ENG124 Research & Writing in the Disciplines 3

In this course students will apply the practices for effective reading and writing introduced in ENG 114 to the distinctive language and forms of various disciplines. This course lays the foundation for academic and professional research and stresses the use of appropriate and effective information sources. Readings for a variety of academic audiences will provide students with strategies to communicate in the sciences, business and technology, psychology, liberal studies, and the social sciences. Research and documentation skills appropriate to the disciplines are stressed. In addition to leading students through the research process from start to finish, this course will examine the many ramifications of academic honesty. Prerequisite: ENG 114

ENG134 Literary Genres 3

Selected readings in fiction, poetry, and drama introduce the student to literary types and techniques. These readings provide a basis for collegiate-level discussion, analysis, and the development of critical judgment. Building on the communications and research skills from earlier courses in the sequence, this course emphasizes continued practice in writing, and students complete a documented research paper using primary and secondary sources as one of the course writing assignments. Discussions and oral presentations based on assigned literature support the overall goal of the sequence: to enhance the advancement of the students, first academically and then professionally. Prerequisite: ENG 114

LAW220 Business Law 3

This course studies the legal environment of business, including an examination of the format and characteristics of corporations, partnerships, and agency law. The law of contracts is studied in detail.
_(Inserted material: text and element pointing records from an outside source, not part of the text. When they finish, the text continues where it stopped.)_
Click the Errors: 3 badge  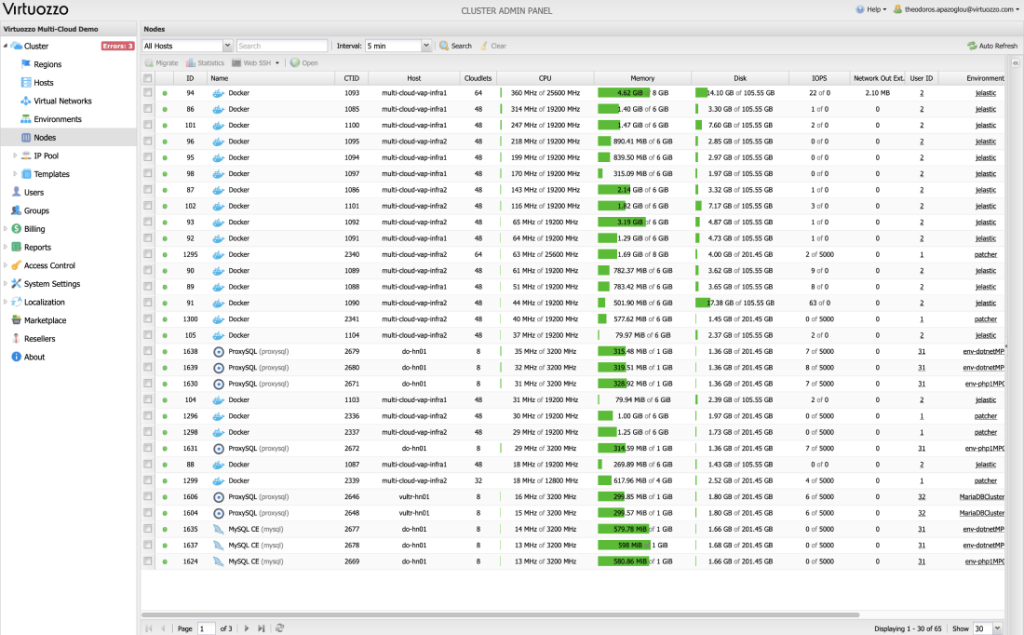pyautogui.click(x=117, y=46)
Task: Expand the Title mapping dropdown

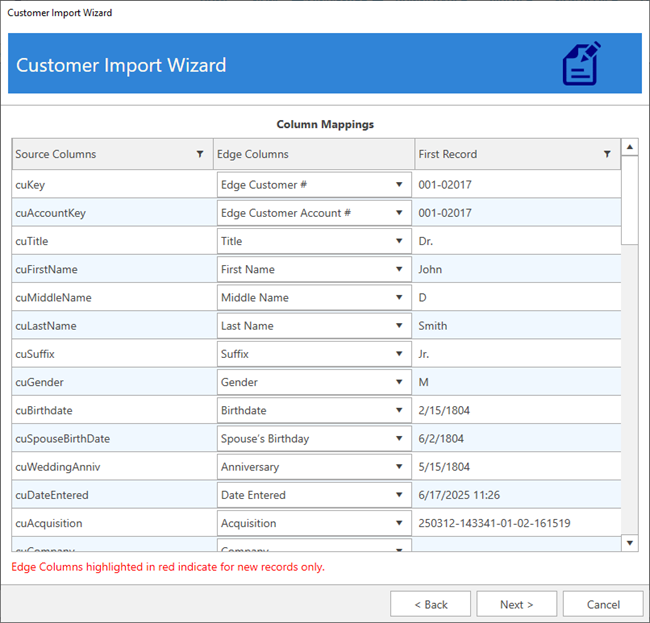Action: [400, 241]
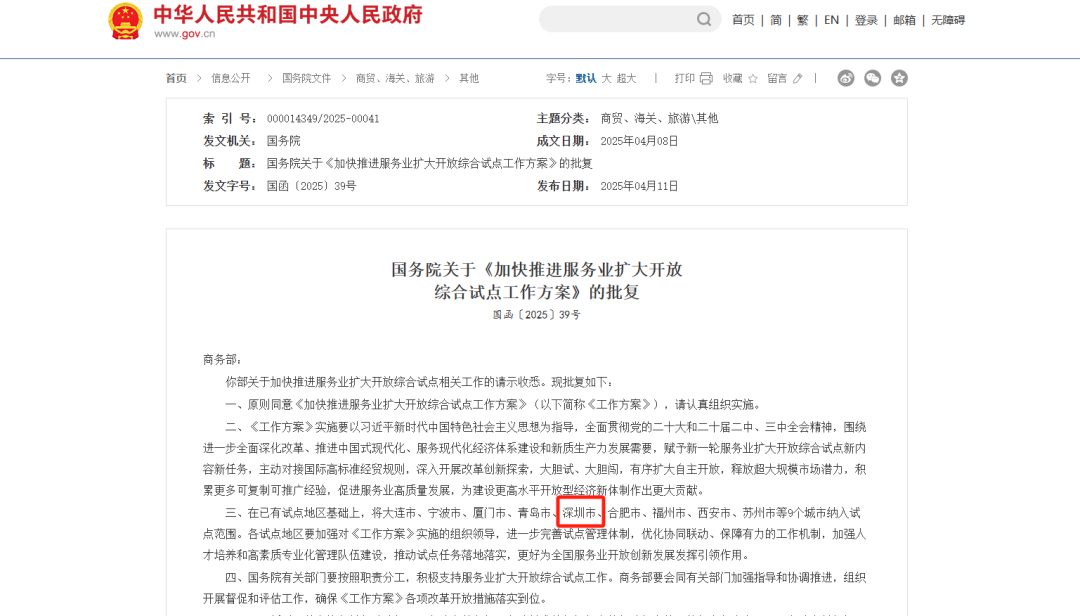1080x616 pixels.
Task: Share the article via WeChat
Action: [x=872, y=77]
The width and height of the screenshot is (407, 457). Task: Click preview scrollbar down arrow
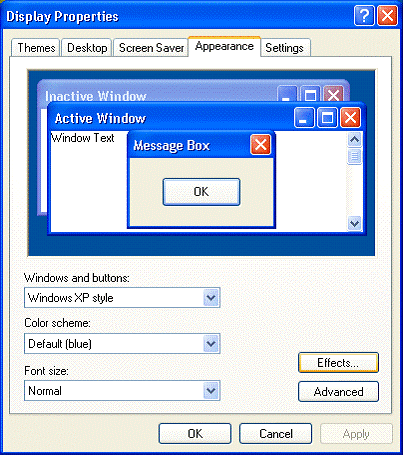click(x=354, y=223)
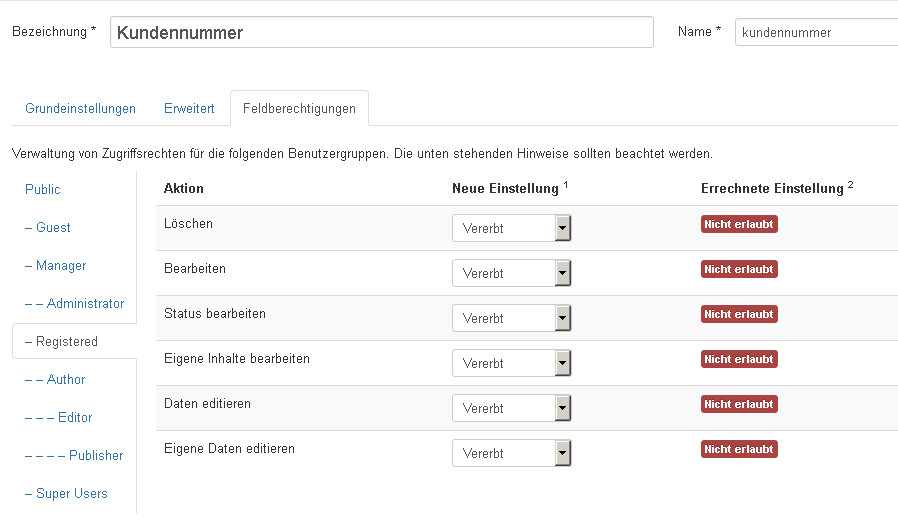The height and width of the screenshot is (528, 898).
Task: Select the Feldberechtigungen tab
Action: tap(299, 109)
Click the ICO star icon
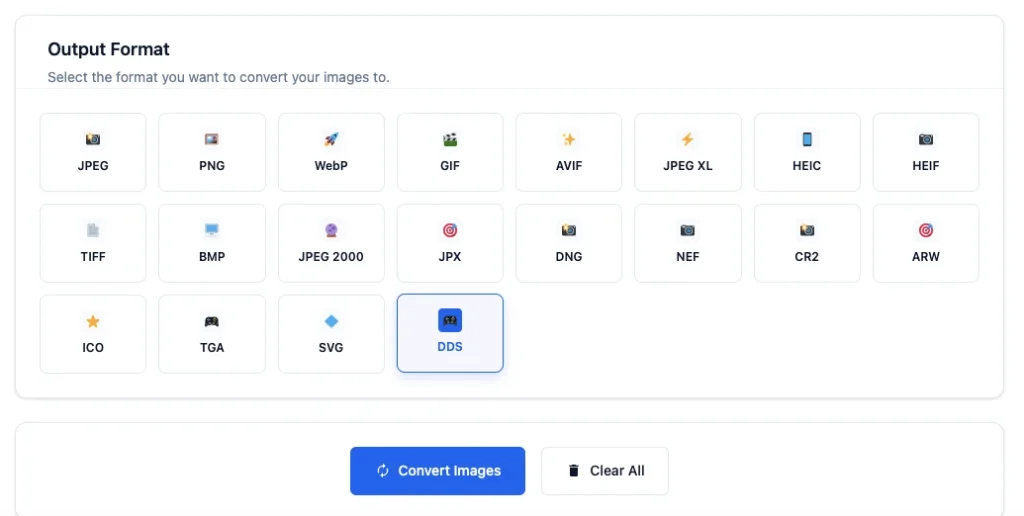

Prerequisite: LAW 103

MAT112 Applied College Mathematics 3

This course is designed for diverse students to acquire a solid foundation in non-calculus mathematics. It uses practical mathematics to develop problem solving and analytical skills. Topics include linear equations, linear inequalities, matrix and its application, linear programming, and the simplex method. Prerequisite: MAT 104 or appropriate placement test score

MAT120 Statistics 3

This is an introduction to the basic descriptive and inferential statistics for students from all disciplines. It emphasizes the development of statistical literacy and the use of computer for analyzing data. Topics include principles of experimental design; graphical and numerical methods for summarizing, describing, exploring and analyzing data; binomial and normal probability distributions; point and interval estimates for means and proportions; hypothesis testing; and correlation and regression. Offered both semesters

WEL100 Women as Empowered Learners & Leaders 3

Women as Empowered Learners and Leaders is an interdisciplinary course, designed to give all students entering Bay Path University a common experience and foundation for their education. This course is an introduction to the University, to academic study, and to various approaches to thinking about personal potential, to understand the process of becoming a learner, and a leader, and composing a life, to appreciate beauty, and work actively toward establishing community and justice in the context of being a woman at the beginning of the 21st century.
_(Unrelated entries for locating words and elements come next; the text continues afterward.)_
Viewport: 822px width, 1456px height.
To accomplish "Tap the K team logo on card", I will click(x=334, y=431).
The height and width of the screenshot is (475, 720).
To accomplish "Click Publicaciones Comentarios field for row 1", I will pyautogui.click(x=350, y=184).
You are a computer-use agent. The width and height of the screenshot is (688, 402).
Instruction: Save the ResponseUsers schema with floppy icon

WEL310 Strategies for Career & Personal Growth 1

(This course is graded Pass/Fail.) In their junior year before the opening of the spring semester, baccalaureate degree students will be offered a special opportunity to learn up-to-date information about the current work world in an intensive two-and-a-half-day workshop format. Students will meet successful professionals who will discuss the challenges and opportunities of their respective fields and help students prepare for interviews as well as learn how to navigate the early stages of their new careers.

WEL400 WELL in Practice 3

By WEL400, you will be ready to blend all the skills you have learned during the WELL program—leadership, critical thinking, research, writing, analysis, and public presentation—with a community service project. Empathy, respect, and tolerance are the core human values that are stressed. It’s what every good leader needs to confidently show the way.